Set problem 1 ▸
Who introduced the Deeming Authority Clarification Act of 2017, according to the passage on the vaping bill?
Set problem 2 ▸
Write out the passage on the vaping bill between "The Deeming Authority" and "to be 2017.", inclusive, without any changes.

Reading text ▸
=====
Last week, however, two lawmakers introduced a bill that might save the vaping industry and potentially the lives of millions of Americans.  

The Deeming Authority Clarification Act of 2017, introduced last week by Reps. Tom Cole (R-OK) and Sanford Bishop (D-GA), would amend the Federal Food, Drug, and Cosmetics Act, giving FDA the authority to regulate vaping products as separate tobacco products while modifying the predicate date (the date at which products are grandfathered-in and need not go through the pre-approval process) to the date when they were deemed tobacco products. That is, instead of setting the grandfather date at 2007—when Congress gave the FDA power to regulate tobacco—it would allow the grandfather date for vapes to be 2017.

This is not a perfect solution. The Cole-Bishop bill is merely a stopgap measure that, while saving the current market, functionally freezes innovation where it is now.
=====
Data lines ▸
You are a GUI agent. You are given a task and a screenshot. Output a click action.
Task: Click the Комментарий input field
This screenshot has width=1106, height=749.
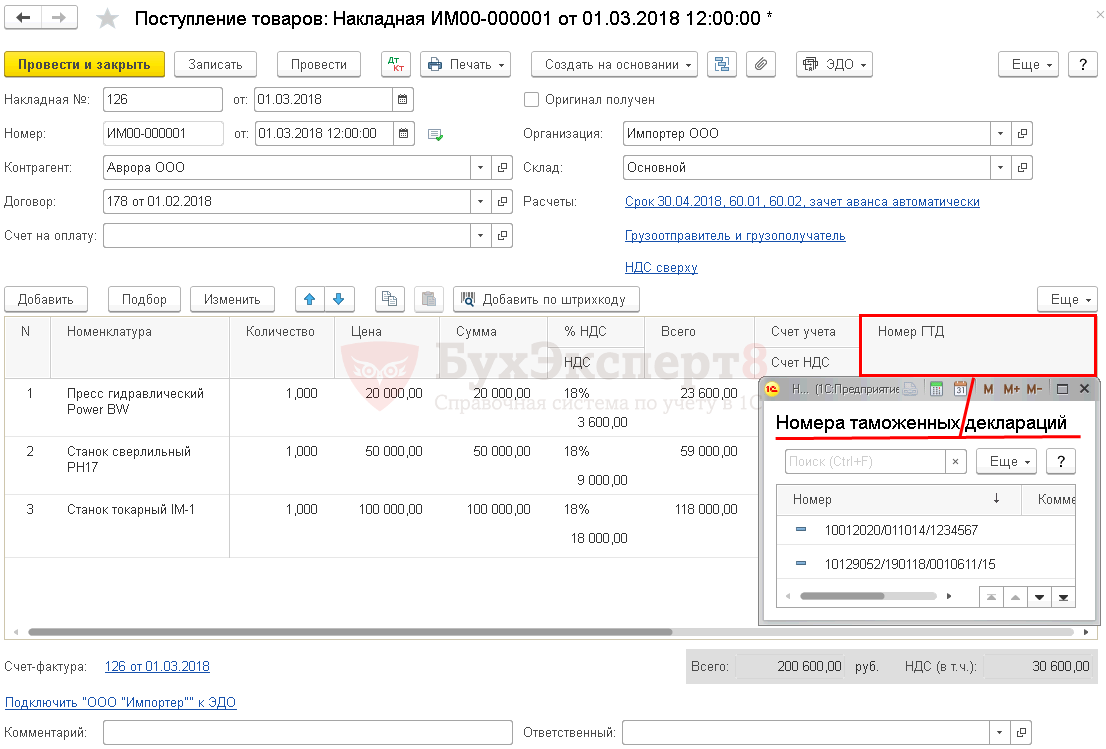[307, 733]
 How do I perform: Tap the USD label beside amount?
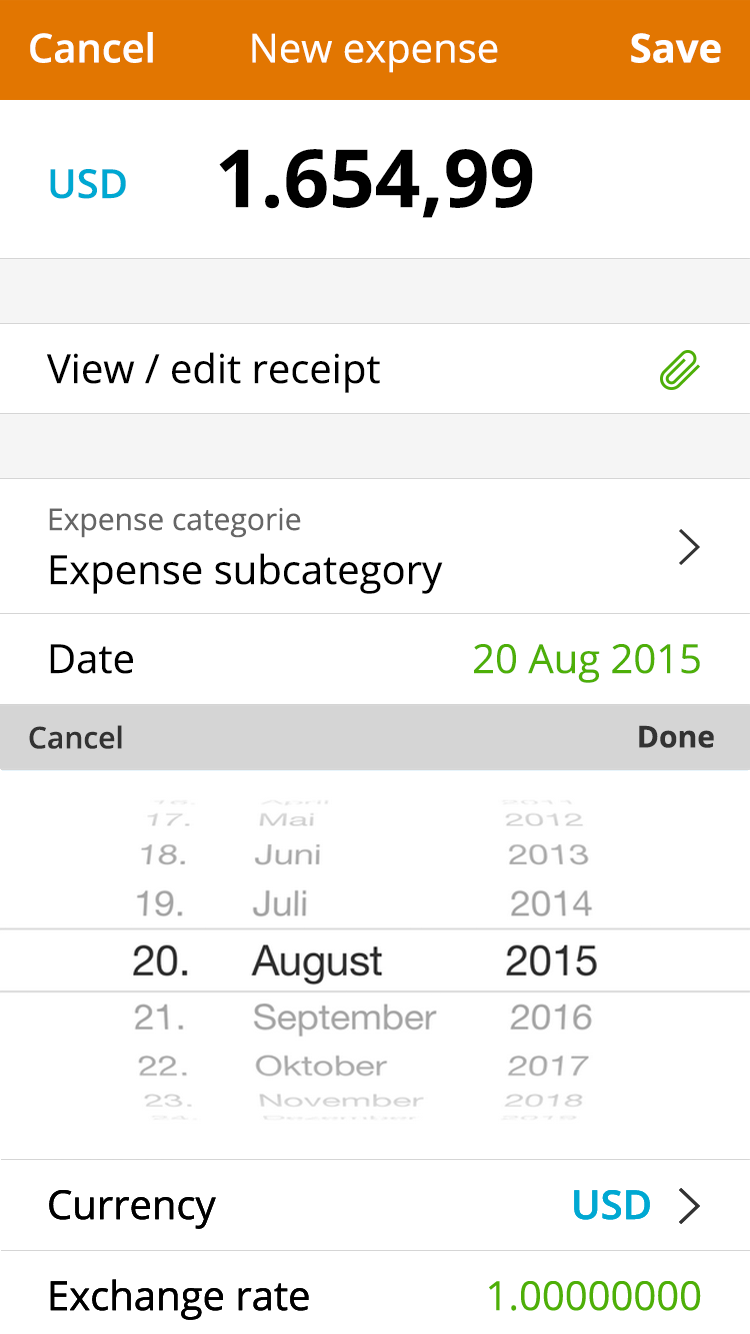[x=88, y=185]
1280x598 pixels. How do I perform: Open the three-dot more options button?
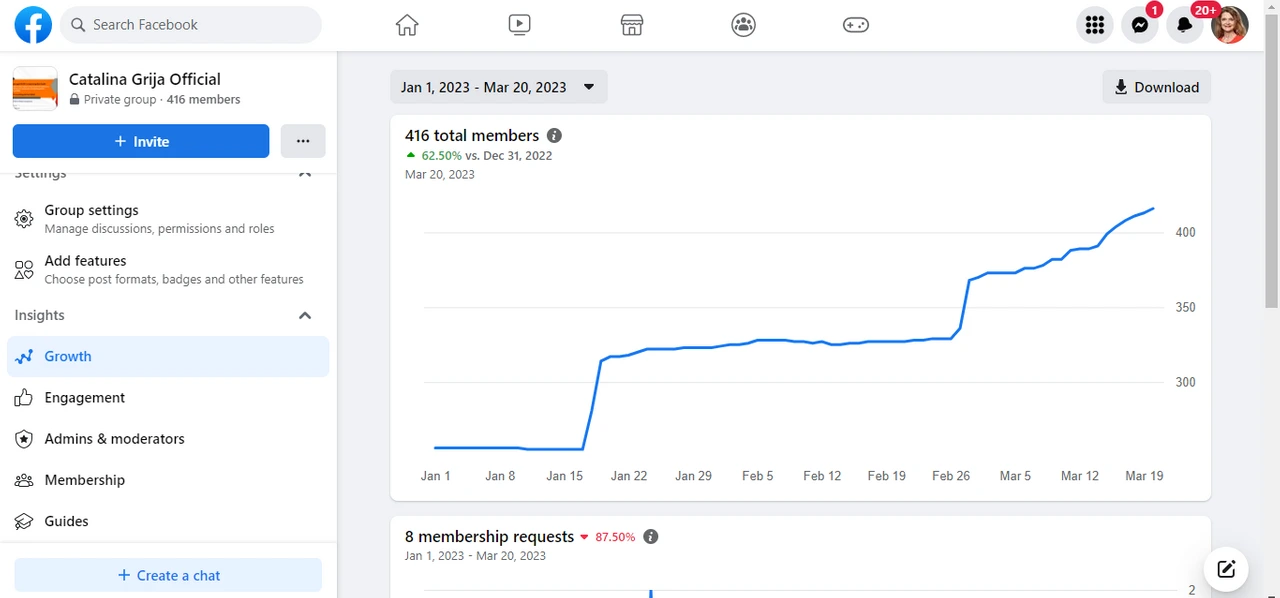pyautogui.click(x=303, y=141)
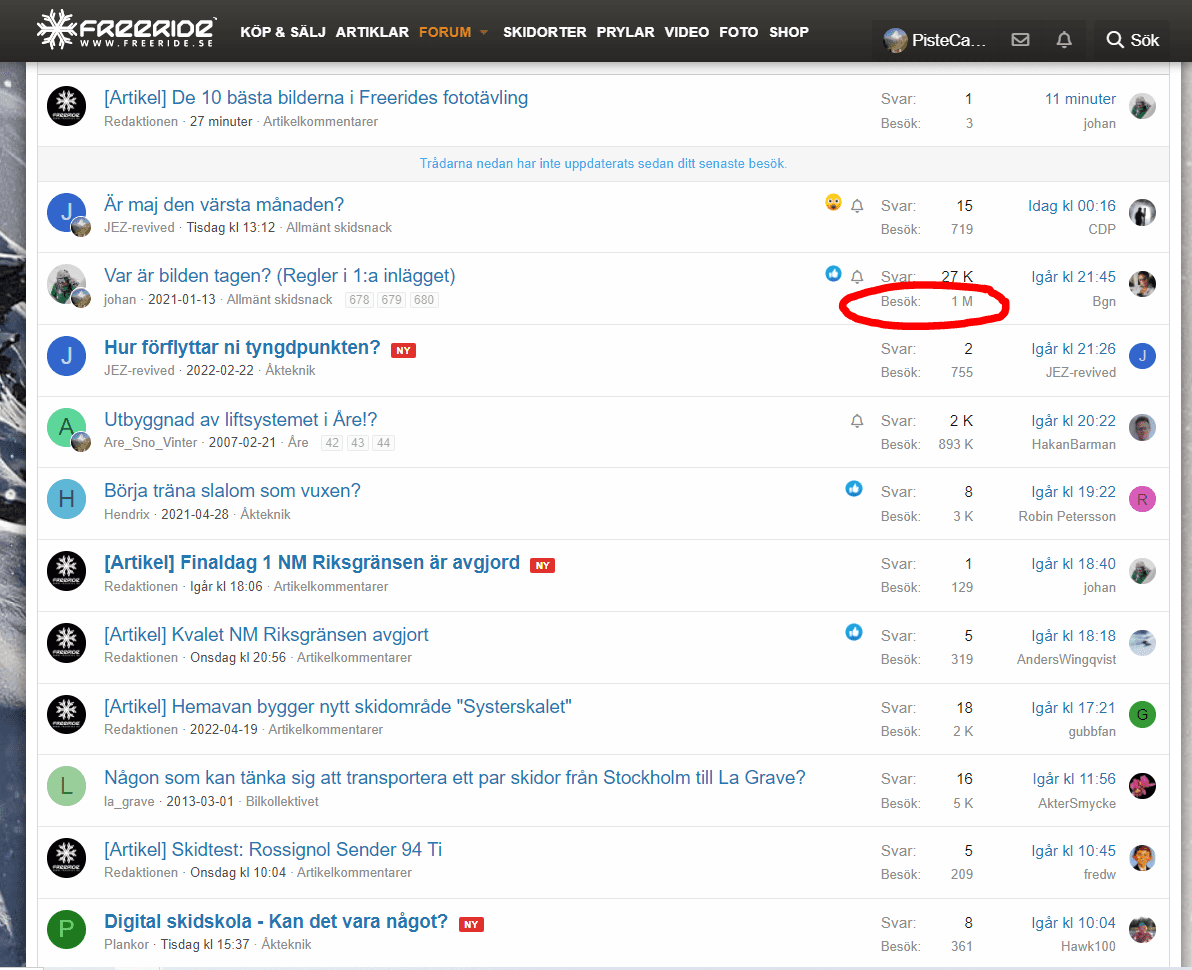The width and height of the screenshot is (1192, 970).
Task: Open JEZ-revived avatar on 'Hur förflyttar ni tyngdpunkten?'
Action: click(66, 357)
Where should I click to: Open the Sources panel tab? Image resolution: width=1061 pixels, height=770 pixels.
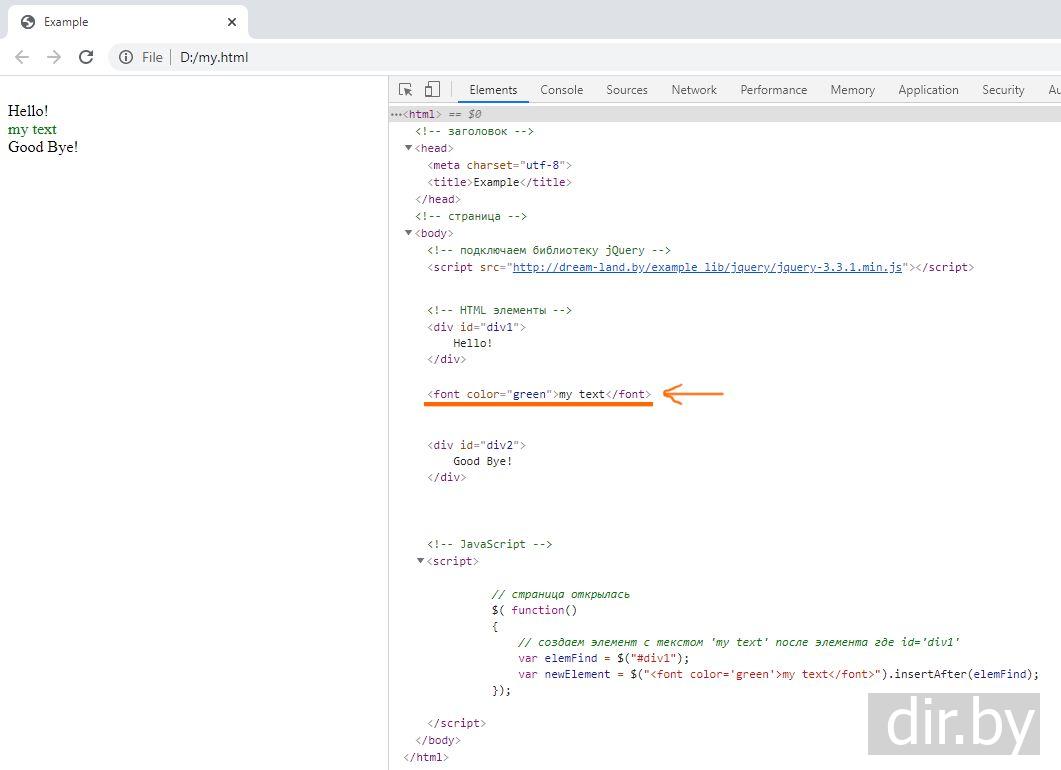(627, 90)
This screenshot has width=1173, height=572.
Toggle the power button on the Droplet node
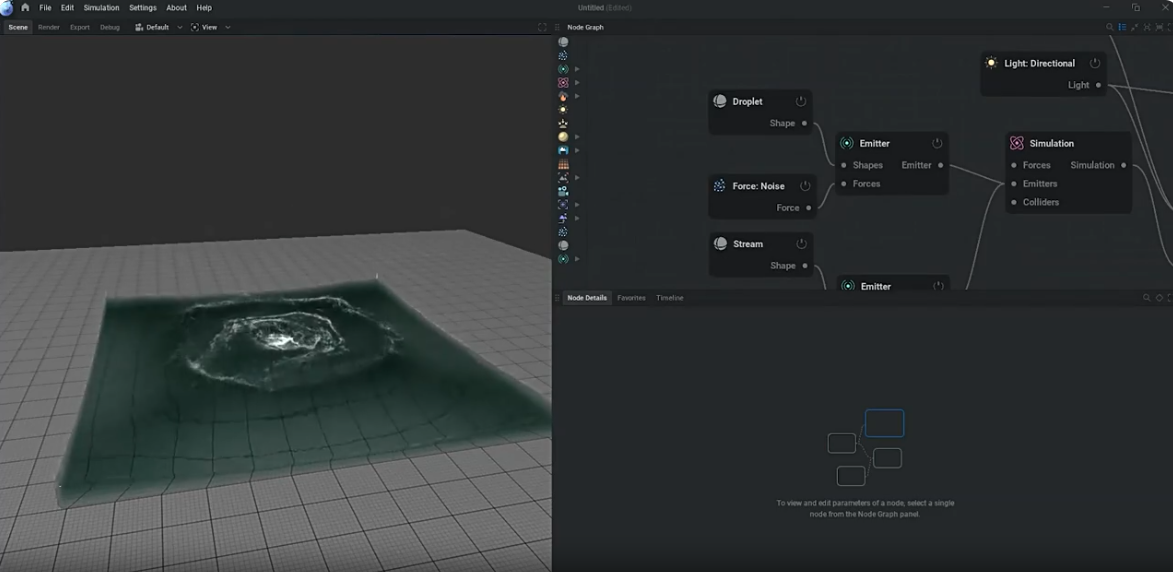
=====
Written response 1 ▸
Reps. Tom Cole (R-OK) and Sanford Bishop (D-GA).

Written response 2 ▸
The Deeming Authority Clarification Act of 2017, introduced last week by Reps. Tom Cole (R-OK) and Sanford Bishop (D-GA), would amend the Federal Food, Drug, and Cosmetics Act, giving FDA the authority to regulate vaping products as separate tobacco products while modifying the predicate date (the date at which products are grandfathered-in and need not go through the pre-approval process) to the date when they were deemed tobacco products. That is, instead of setting the grandfather date at 2007—when Congress gave the FDA power to regulate tobacco—it would allow the grandfather date for vapes to be 2017.